Il est vrai que le texte est assez mal rédigé pour qu'il soit impossible de dire, sans l'ombre d'un doute, s'il est ou non nécessaire que le site d'information modère les commentaires pour obtenir le statut de publication de presse. De même, la question de savoir si une telle modération doit être réalisée, le cas échéant, à priori ou à postériori est totalement laissée de côté.
Mais ces considérations, néanmoins valides et fort éclairantes, masquent un problème bien plus sérieux posé par ce décret : celui de sa constitutionnalité. Le contrôle de la légalité et, en l'occurrence, de la constitutionnalité des décrets relève de la compétence de la justice administrative, pour laquelle un texte comme celui qui nous intéresse constitue de la chair à canon. En effet, l'article 34 de la Constitution dispose que c'est à la loi — et non au décret — qu'il revient de fixer les règles concernant notamment "les droits civiques et les garanties fondamentales accordées aux citoyens pour l'exercice des libertés publiques ; la liberté, le pluralisme et l'indépendance des médias".Dans la mesure où ce décret impose aux sites d'information en ligne une série de contraintes afin de bénéficier du régime des publications de presse, il me semble bien que les deux catégories citées en gras ci-dessus sont concernées :- En ce qui concerne les éditeurs de ces sites, c'est bien la liberté et l'indépendance des médias qui est en jeu ;
- S'agissant des commentateurs, la mise en œuvre d'un système permettant de retirer ou de rendre inaccessibles les "contributions personnelles des internautes" relève nécessairement de l'exercice des libertés publiques.
Les mêmes considérations valent, avec peut-être plus d'évidence encore, pour certains autres critères cités par le décret. Florilège :
5° Le service de presse en ligne met à disposition du public un contenu original, composé d'informations présentant un lien avec l'actualité et ayant fait l'objet, au sein du service de presse en ligne, d'un traitement à caractère journalistique, notamment dans la recherche, la vérification et la mise en forme de ces informations ;
6° Le contenu publié par l'éditeur du service de presse en ligne présente un caractère d'intérêt général quant à la diffusion de la pensée : instruction, éducation, information, récréation du public ;
7° Le contenu publié par l'éditeur ne doit pas être susceptible de choquer l'internaute par une représentation de la personne humaine portant atteinte à sa dignité et à la décence ou présentant la violence sous un jour favorable ;
Contrôle du type des contenus, de leur destination, des objectifs poursuivis, de la décence et de la dignité même : tout y est.

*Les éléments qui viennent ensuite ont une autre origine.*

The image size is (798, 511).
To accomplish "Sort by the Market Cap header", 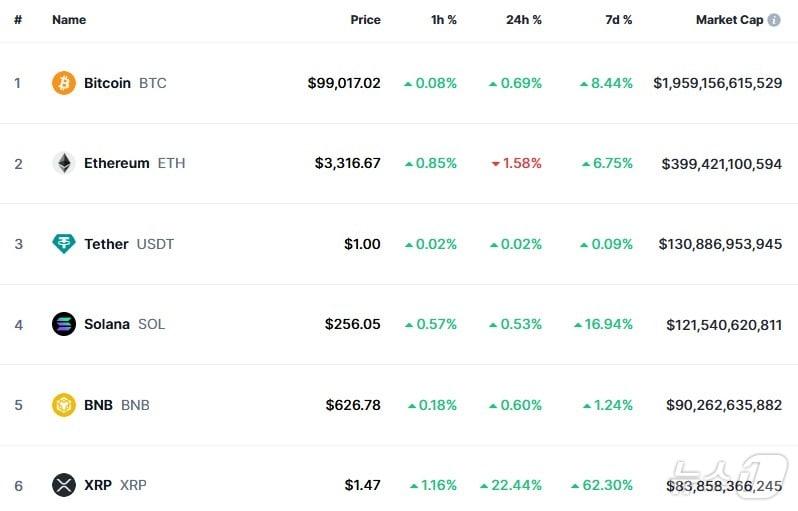I will tap(729, 20).
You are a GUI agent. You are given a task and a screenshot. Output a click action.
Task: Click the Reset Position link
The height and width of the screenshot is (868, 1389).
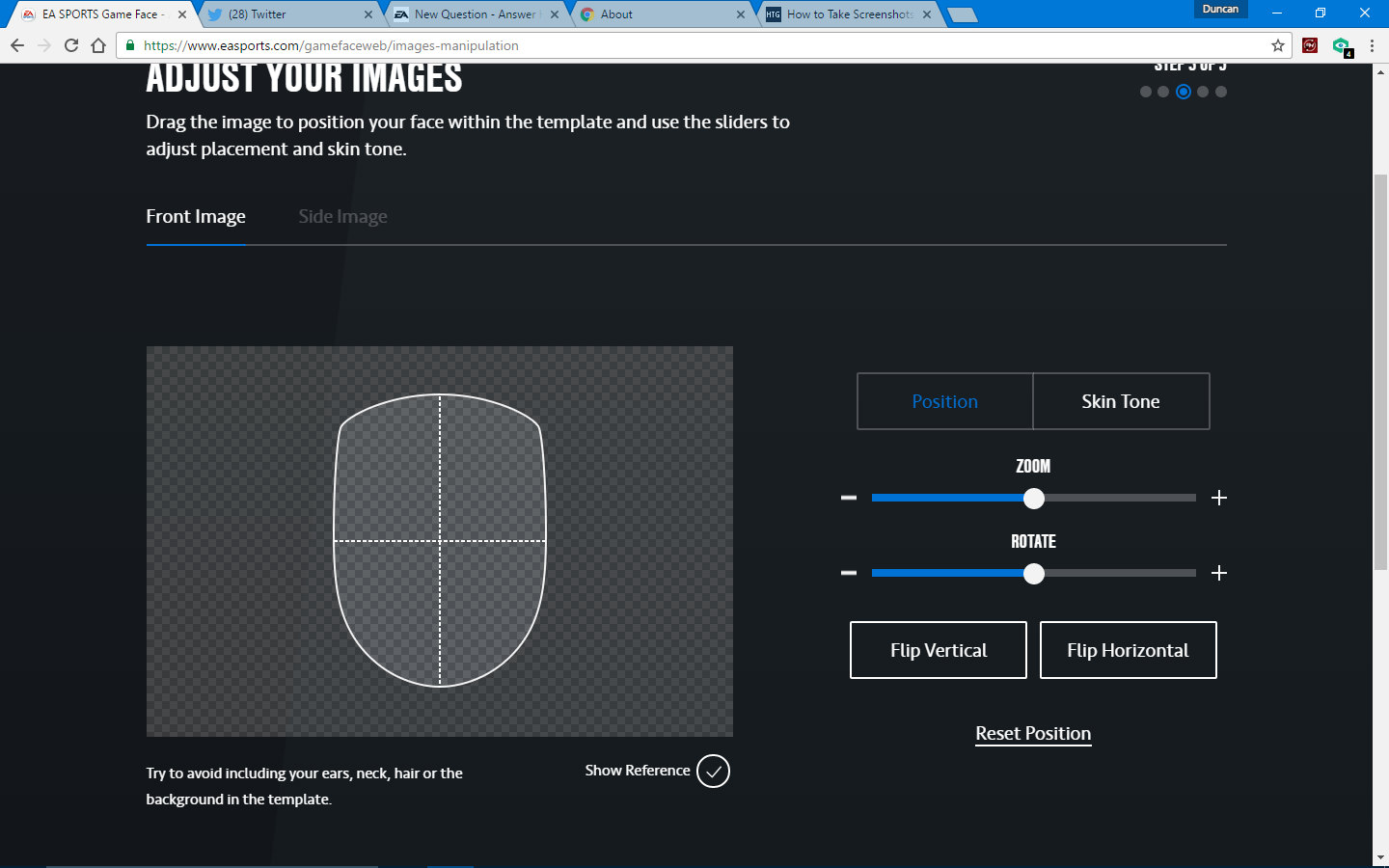click(1033, 734)
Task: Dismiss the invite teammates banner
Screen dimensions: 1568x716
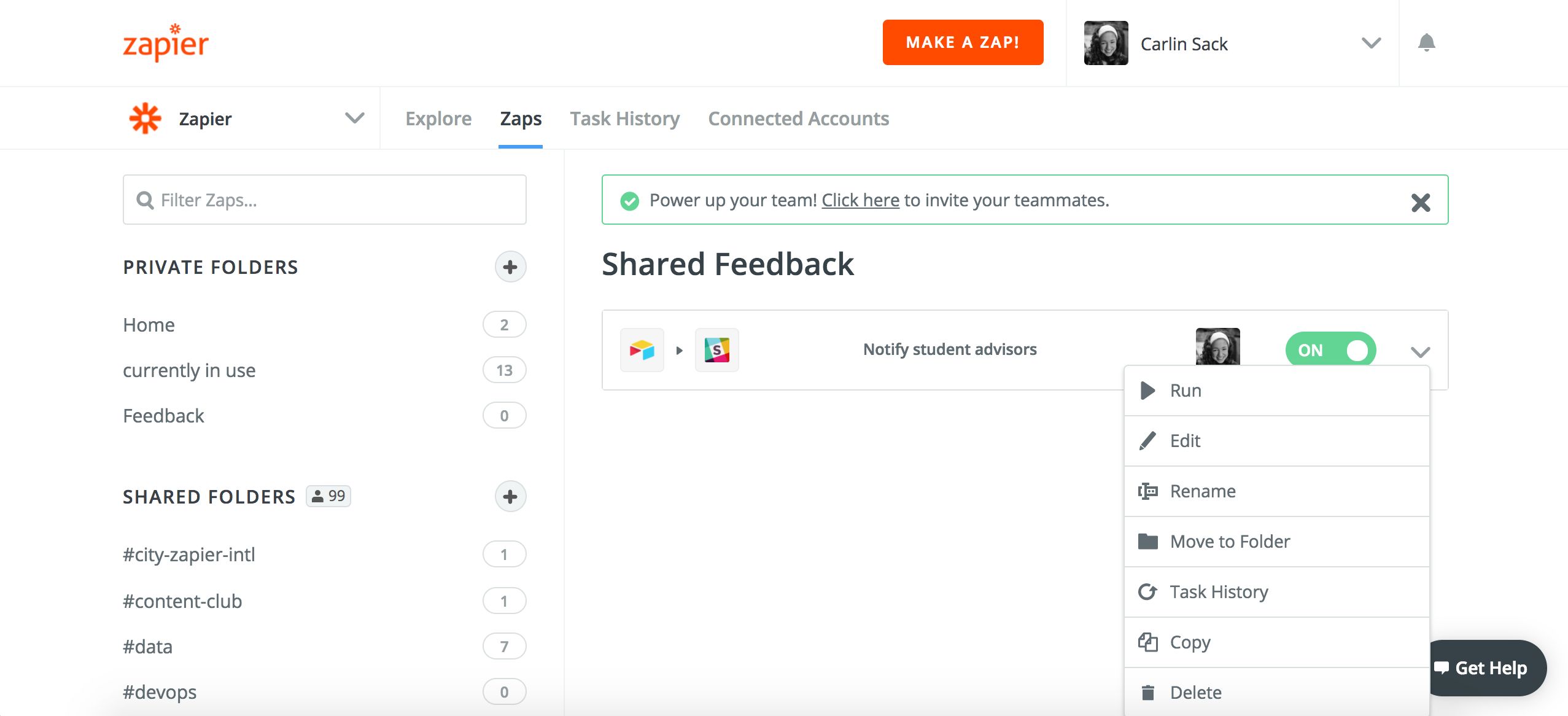Action: tap(1420, 202)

Or, on vient de le voir, la liberté des médias et l'exercice des libertés publiques relèvent du domaine exclusif de la loi. Si le gouvernement veut y toucher, que ce soit pour des raisons d'aménagement fiscal ou de lutte contre les "contenus illicites" ou que sais-je encore, il doit en passer par le vote d'une loi au Parlement. Pas par la signature d'un décret mal pensé par tel conseiller trop zélé, mal rédigé par tel technocrate mal inspiré, et signé par tel ministre en service commandé. Il en va du respect de la Constitution, et donc des valeurs démocratiques.